4. Memory Settings for Hyper-V Performance
There isn’t much that you can do for memory. Buy what you can afford and, for the most part, don’t worry about it.
- Buy and install your memory chips optimally. Multi-channel memory is somewhat faster than single-channel. Your hardware manufacturer will be able to help you with that.
- Don’t over-allocate memory to guests. Just because your file server had 16GB before you virtualized it does not mean that it has any use for 16GB.
- Use Dynamic Memory unless you have a system that expressly forbids it. It’s better to stretch your memory dollar farther than wring your hands about whether or not Dynamic Memory is a good thing. Until directly proven otherwise for a given server, it’s a good thing.
- Don’t worry so much about NUMA. I’ve read volumes and volumes on it. Even spent a lot of time configuring it on a high-load system. Wrote some about it. Never got any of that time back. I’ve had some interesting conversations with people that really did need to tune NUMA. They constitute… oh, I’d say about .1% of all the conversations that I’ve ever had about Hyper-V. The rest of you should leave NUMA enabled at defaults and walk away.
5. Network Settings for Hyper-V Performance
Networking configuration can make a real difference to Hyper-V performance.
- Learn to live with the fact that gigabit networking is “slow” and that 10GbE networking often has barriers to reaching 10Gbps for a single test. Most networking demands don’t even bog down gigabit.

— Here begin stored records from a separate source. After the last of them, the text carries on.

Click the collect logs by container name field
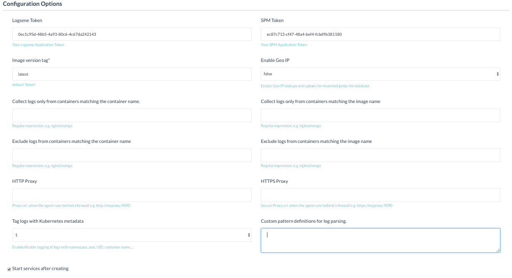The width and height of the screenshot is (512, 278). 132,115
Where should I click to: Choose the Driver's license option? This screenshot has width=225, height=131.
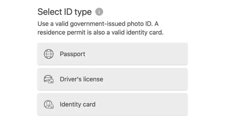pos(112,79)
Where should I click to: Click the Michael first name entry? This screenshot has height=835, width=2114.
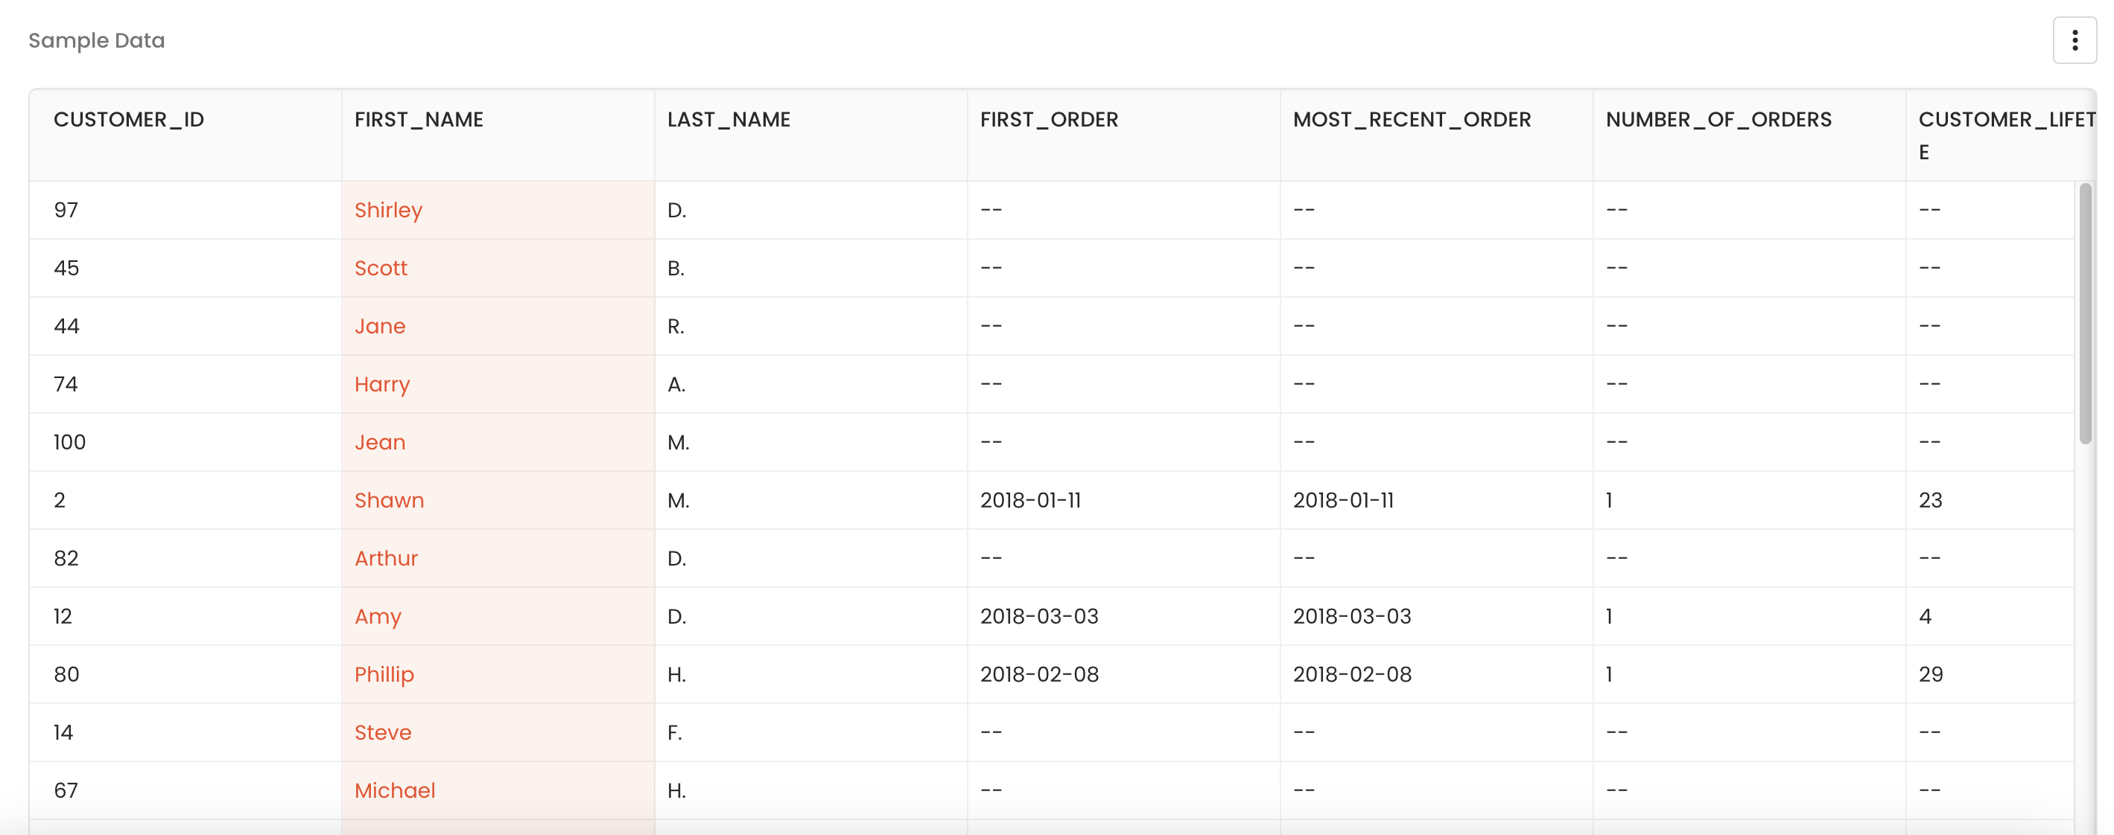[x=395, y=791]
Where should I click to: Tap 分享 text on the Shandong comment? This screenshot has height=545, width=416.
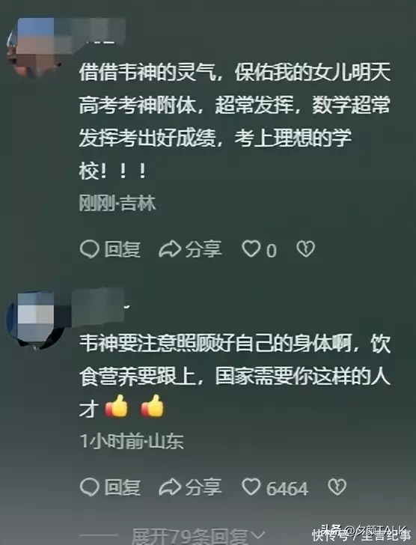point(204,487)
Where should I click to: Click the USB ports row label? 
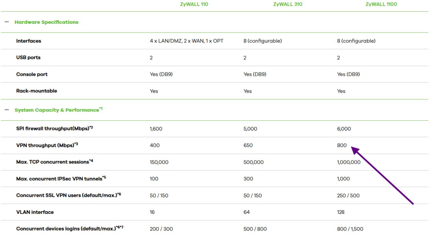[x=28, y=57]
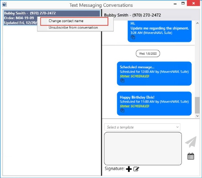Select "Change contact name" from context menu

(x=66, y=21)
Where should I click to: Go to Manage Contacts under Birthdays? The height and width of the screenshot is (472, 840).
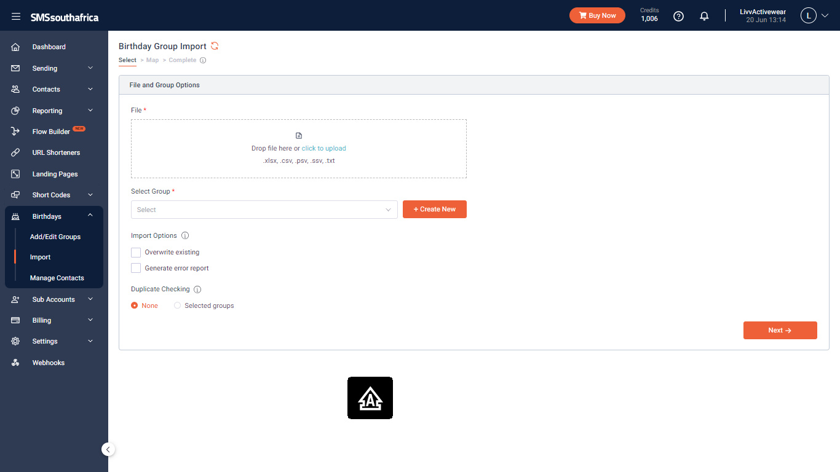(57, 278)
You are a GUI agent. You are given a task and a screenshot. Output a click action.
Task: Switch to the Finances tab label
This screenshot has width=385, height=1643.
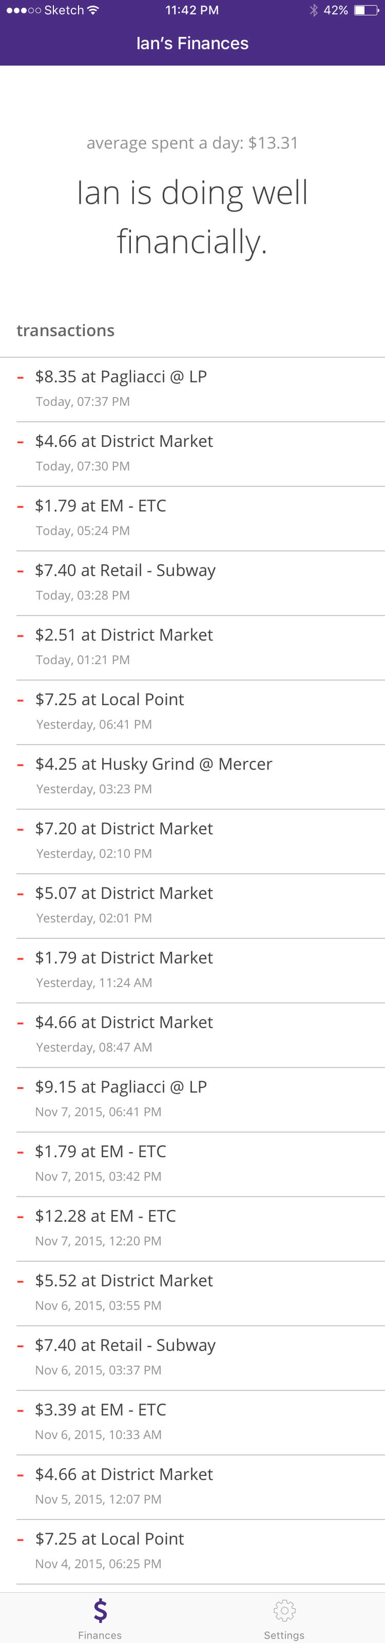100,1635
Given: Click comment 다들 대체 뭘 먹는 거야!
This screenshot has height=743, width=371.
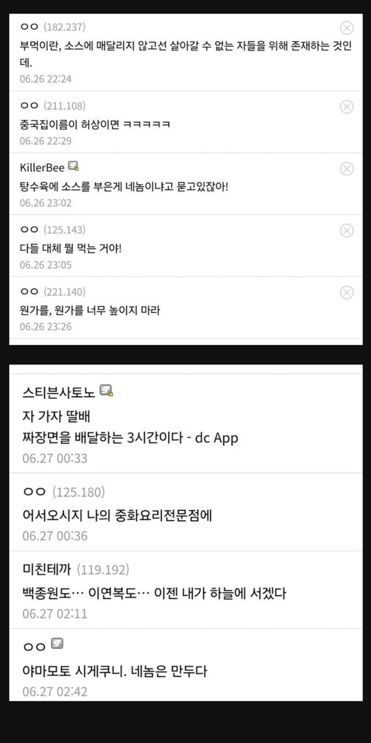Looking at the screenshot, I should pos(70,248).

It’s just not that big of a deal for most people.
- Learn to live with the fact that a) your four-spindle disk array can’t fill up even one 10GbE pipe, much less the pair that you assigned to iSCSI and that b) it’s not Hyper-V’s fault. I know this doesn’t apply to everyone, but wow, do I see lots of complaints about how Hyper-V can’t magically pull or push bits across a network faster than a disk subsystem can read and/or write them.
- Disable VMQ on gigabit adapters. I think some manufacturers are finally coming around to the fact that they have a problem. Too late, though. The purpose of VMQ is to redistribute inbound network processing for individual virtual NICs away from CPU 0, core 0 to the other cores in the system. Current-model CPUs are fast enough that they can handle many gigabit adapters.

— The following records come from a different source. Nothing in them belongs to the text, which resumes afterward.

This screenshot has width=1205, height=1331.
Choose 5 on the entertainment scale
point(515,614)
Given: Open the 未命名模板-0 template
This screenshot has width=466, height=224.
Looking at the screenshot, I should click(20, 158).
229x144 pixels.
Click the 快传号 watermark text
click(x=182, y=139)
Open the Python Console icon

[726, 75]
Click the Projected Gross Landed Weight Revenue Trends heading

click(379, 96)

- If you are using a Hyper-V virtual switch on a network team and you’ve disabled VMQ on the physical NICs, disable it on the team adapter as well. I’ve been saying that since shortly after 2012 came out and people are finally discovering that I’m right, so, yay? Anyway, do it.
- Don’t worry so much about vRSS. RSS is like VMQ, only for non-VM traffic. vRSS, then, is the projection of VMQ down into the virtual machine. Basically, with traditional VMQ, the VMs’ inbound traffic is separated across pNICs in the management OS, but then each guest still processes its own data on vCPU 0. vRSS splits traffic processing across vCPUs inside the guest once it gets there. The “drawback” is that distributing processing and then redistributing processing causes more processing. So, the load is nicely distributed, but it’s also higher than it would otherwise be. The upshot: almost no one will care. Set it or don’t set it, it’s probably not going to impact you a lot either way. If you’re new to all of this, then you’ll find an “RSS” setting on the network adapter inside the guest. If that’s on in the guest (off by default) and VMQ is on and functioning in the host, then you have vRSS. woohoo.
- Don’t blame Hyper-V for your networking ills. I mention this in the context of performance because your time has value. I’m constantly called upon to troubleshoot Hyper-V “networking problems” because someone is sharing MACs or IPs or trying to get traffic from the dark side of the moon over a Cat-3 cable with three broken strands. Hyper-V is also almost always blamed by people that just don’t have a functional understanding of TCP/IP. More wasted time that I’ll never get back.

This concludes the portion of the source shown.